STORED DATA:
○ ○ ○ ○ ○ ○ ○

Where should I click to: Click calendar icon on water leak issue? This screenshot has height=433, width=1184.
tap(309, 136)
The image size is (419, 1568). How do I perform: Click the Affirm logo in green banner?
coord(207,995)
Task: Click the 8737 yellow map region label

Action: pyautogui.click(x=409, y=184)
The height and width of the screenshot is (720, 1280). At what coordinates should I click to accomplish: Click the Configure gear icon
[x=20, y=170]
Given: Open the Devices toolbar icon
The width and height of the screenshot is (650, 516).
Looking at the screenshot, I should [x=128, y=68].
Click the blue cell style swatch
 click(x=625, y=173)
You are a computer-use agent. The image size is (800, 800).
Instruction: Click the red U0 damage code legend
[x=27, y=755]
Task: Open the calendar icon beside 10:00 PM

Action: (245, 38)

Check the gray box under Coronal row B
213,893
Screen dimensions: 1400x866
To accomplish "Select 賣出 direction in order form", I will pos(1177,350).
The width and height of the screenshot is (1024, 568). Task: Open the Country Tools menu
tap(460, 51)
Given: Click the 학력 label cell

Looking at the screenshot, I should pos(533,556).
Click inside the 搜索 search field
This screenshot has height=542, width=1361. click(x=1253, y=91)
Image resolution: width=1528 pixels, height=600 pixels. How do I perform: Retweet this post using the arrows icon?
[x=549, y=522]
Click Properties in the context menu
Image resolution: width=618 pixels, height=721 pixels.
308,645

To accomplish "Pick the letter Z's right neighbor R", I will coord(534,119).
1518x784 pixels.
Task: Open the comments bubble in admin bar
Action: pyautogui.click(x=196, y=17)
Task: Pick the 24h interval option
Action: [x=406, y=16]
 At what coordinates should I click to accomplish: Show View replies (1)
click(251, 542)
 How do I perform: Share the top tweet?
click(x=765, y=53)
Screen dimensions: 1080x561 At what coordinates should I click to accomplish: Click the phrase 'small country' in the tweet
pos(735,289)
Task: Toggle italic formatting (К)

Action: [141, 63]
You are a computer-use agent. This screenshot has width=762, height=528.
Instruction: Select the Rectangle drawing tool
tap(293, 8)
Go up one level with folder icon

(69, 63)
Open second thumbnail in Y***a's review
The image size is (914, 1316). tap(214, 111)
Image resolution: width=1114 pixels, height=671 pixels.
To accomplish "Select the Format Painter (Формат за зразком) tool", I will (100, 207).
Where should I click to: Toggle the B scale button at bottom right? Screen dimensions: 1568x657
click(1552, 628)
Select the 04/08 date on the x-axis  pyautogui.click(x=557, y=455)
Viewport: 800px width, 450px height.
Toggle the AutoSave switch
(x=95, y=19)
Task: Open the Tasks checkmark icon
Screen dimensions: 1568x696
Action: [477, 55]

○ ○ ○ ○ ○ ○ ○

YOUR TASK: Among the lines above, find those with the word "computer" and list them.

YOUR SOLUTION:
You are a computer-use agent. The image size is (800, 800).
You are a computer-use agent. This screenshot has width=762, height=528.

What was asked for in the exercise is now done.